Nintendo Co LTD 7974
October 02, 2021 - 4:58am EST by
2021 2022
Price: 49,570.00 EPS 0 0
Shares Out. (in M): 130 P/E 0 0
Market Cap (in $M): 57,371 P/FCF 0 0
Net Debt (in $M): -13,633 EBIT 0 0
TEV (in $M): 43,740 TEV/EBIT 0 0

Sign up for free guest access to view investment idea with a 45 days delay.


Nintendo needs no introduction and I would encourage you to read the previous post by roojoo which provides good background information.

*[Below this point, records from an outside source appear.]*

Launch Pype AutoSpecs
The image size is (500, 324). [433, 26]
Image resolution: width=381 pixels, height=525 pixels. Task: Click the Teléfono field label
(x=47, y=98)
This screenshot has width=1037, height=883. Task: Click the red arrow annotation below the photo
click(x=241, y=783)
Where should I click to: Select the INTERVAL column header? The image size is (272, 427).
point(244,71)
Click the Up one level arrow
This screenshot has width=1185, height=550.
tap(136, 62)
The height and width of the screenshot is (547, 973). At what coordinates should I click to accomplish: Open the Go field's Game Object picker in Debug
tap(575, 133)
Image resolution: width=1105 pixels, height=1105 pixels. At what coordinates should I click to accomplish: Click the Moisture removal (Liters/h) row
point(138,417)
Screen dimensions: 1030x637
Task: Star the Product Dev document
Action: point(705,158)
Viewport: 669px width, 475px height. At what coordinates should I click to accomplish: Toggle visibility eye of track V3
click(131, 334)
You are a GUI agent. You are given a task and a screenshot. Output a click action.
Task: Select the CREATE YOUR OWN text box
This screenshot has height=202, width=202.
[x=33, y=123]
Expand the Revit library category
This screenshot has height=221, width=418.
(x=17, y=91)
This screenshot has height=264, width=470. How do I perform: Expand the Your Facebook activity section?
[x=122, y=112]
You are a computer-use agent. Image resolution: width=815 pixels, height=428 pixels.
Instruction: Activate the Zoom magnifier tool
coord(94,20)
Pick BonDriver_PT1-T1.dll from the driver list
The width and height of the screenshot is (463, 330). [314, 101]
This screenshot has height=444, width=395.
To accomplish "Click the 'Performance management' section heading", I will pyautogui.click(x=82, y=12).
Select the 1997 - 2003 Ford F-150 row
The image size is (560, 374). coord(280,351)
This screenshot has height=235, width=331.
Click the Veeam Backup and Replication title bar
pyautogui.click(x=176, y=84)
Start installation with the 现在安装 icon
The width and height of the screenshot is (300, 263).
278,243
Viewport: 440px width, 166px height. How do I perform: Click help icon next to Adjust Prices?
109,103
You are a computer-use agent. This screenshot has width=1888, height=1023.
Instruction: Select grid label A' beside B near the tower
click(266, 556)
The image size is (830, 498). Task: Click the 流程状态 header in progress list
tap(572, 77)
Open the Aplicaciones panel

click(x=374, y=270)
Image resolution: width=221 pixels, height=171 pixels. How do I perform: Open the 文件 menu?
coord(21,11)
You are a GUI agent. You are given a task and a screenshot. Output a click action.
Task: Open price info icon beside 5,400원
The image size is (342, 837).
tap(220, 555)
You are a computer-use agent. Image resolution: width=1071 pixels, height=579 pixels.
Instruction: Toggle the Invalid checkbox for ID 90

I believe that Nintendo’s best days are ahead of it because its genius as a game maker will be amplified as Nintendo builds a direct and deep relationship with its gamer base whereas the current valuation seems to imply that Nintendo’s earnings are not going to grow. This new relationship with its gamer base will transform Nintendo’s historically cyclical revenue into a recurring one. This is a well-documented argument by now. Two fundamental drivers - 1) the console hardware architecture is such that backward compatibility is much much easier to achieve than before. 2) Unlike previous console generations, most console games are online now which means the game and its progress can be easily downloaded into a new console. The obvious parallel is iPhone - Switch gamers can expect their game to work just as games work on both iPhone 8 and iPhone 9. Not only does the game work in iPhone 9, the gamer can open the game and pick up right where he/she left off in iPhone 8. This is very important because it means persistent game worlds can work on Switch which is critical to increasing gamer stickiness and growing average spend. This effectively means that the install base does not reset to zero with each product cycle. I have no idea when Nintendo would introduce the successor to the Switch but I have a high degree of confidence that when it does, it would build off the existing 90+m install base.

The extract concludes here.